Sure, it was a little smokier than it usually appears, but, well, I could see it, and that's sort of the way it usually is with me and the Moon; nothing particularly special about this Wednesday night.

I think Simon would say the Moon's performance tonight was forgettable. It was pretty much what you'd expect of the Moon, and American audiences are looking for something with more of a modern edge, something exciting and new. And maybe he'd be right. But you know what? I learned something from my experience. There's probably an element of the downfall of modern society, you know, where reality TV and over-orchestrated multimedia platforms for quasi-stardom trump the act of gazing at real stars. Whatever. Here's the more specific lesson and what I'll really take away from my Wednesday night: if you approach a living room window expecting to see a lunar eclipse, you might just mistake an empty part of the sky for a celestial event.

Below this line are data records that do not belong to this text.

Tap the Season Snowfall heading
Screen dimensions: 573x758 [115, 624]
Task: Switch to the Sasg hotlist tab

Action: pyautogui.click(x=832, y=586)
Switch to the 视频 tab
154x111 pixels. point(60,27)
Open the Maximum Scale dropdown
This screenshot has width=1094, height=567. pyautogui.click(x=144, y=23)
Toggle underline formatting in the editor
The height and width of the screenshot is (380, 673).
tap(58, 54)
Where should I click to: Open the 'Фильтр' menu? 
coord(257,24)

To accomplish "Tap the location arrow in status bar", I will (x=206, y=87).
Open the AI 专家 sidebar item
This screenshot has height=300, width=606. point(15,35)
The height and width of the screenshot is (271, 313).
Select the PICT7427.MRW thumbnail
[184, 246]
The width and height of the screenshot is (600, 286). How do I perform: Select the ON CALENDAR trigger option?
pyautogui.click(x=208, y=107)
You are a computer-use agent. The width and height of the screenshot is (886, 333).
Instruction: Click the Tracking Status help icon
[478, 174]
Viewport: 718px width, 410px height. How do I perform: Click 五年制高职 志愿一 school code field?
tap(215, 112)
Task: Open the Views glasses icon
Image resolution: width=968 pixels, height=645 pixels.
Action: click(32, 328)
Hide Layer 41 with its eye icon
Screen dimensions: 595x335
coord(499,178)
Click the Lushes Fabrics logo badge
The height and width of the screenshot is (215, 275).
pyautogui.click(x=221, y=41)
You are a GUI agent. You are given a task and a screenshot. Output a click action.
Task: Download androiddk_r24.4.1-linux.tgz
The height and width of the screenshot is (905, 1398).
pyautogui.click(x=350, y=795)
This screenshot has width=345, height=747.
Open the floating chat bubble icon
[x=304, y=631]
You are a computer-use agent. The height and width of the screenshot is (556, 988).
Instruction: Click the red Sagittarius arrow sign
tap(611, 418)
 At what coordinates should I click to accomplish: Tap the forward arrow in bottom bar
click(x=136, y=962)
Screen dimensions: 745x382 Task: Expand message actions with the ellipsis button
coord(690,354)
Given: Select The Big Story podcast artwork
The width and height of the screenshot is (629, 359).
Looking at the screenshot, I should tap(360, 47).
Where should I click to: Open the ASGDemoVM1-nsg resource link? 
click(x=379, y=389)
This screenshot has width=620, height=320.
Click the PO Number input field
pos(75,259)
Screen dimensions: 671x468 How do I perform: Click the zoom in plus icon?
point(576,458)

Tuesday, February 12, 2008

This Just In: Writer's Strike Ends!

Well, it's been rough, gentle reader, but I was finally able to reach an agreement with myself that will allow me to go back to work writing for Blog of Woe, Wonder. This writer's strike has ended!

Believe me, all these weeks I've spent not writing or thinking about writing have been very difficult. You probably thought that I was just sitting at home, drinking cosmos in the middle of the day and giving myself pedicures, but I assure you, it has not been a vacation. I had a creative vision for this year of entries on Blog of Woe, Wonder. There was an intricate story arc in place; it was all mapped out, and it was AWESOME. There was going to be intrigue and romance and adventure and a monkey! But sometimes you just have to take a stand and say, "No, I will not compromise my principles. I will not write!" So I didn't. And, you know, I really feel like I made my point.

But now I'm just ready to get back to work! You know, the work is what's most important.

So...

What's new? Yeah, I got nothing. I had a thought: I look at what people my age had accomplished, oh, say, a hundred years ago, and I think that maybe all these advances in medicine that have prolonged our lives have done ambition a disservice. Just like that paper assigned on the first day of class that's not due until the end of the semester, there's no sense of urgency anymore. "You know, I probably won't die in childbirth. I'll write that novel later." "TB? Oh, they've totally got a shot for that. I'll travel to a distant continent when I'm 40." Of course, the joke continues to be on we mortals, because there are still buses to run us over and things to fall onto our heads from great heights and totally batshit insane people holding a grudge and a gun. I guess we should all, like, seize the day or something.

I'm going to go on writing these entries as if someone is reading them, even though I know I've probably alienated most of my audience with the prolonged strike. Just remember: my long silence was political, not personal. Solidarity!